- **Exercise description**
How many lines of the listing below contain the string "type"? Case counts, and give only the number.

Records contained in a dataset
--- begin ---
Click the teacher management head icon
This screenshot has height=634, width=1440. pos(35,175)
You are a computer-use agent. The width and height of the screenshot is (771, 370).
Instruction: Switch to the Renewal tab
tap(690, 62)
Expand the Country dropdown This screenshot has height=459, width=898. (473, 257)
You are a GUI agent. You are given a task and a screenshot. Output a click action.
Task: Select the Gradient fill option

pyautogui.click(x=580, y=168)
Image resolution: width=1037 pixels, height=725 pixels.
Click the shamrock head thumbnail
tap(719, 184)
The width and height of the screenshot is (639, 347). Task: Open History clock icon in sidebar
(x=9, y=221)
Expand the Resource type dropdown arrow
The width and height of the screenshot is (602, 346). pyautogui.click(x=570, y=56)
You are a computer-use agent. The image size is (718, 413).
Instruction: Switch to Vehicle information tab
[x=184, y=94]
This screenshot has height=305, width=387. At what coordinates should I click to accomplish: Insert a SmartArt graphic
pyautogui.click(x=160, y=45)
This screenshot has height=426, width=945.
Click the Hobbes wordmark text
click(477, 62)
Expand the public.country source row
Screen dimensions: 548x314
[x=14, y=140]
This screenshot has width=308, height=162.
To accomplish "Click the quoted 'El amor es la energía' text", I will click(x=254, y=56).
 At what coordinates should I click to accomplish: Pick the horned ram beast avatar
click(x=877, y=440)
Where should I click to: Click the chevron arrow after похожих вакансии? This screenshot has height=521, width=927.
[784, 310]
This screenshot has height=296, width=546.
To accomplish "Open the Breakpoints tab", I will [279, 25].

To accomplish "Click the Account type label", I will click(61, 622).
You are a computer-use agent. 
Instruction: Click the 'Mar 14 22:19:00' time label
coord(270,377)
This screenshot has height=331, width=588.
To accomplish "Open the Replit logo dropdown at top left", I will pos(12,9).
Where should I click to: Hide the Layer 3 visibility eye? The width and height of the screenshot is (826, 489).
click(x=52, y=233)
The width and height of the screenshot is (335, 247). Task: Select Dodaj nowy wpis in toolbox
--- end ---
- **Response to the exercise**
2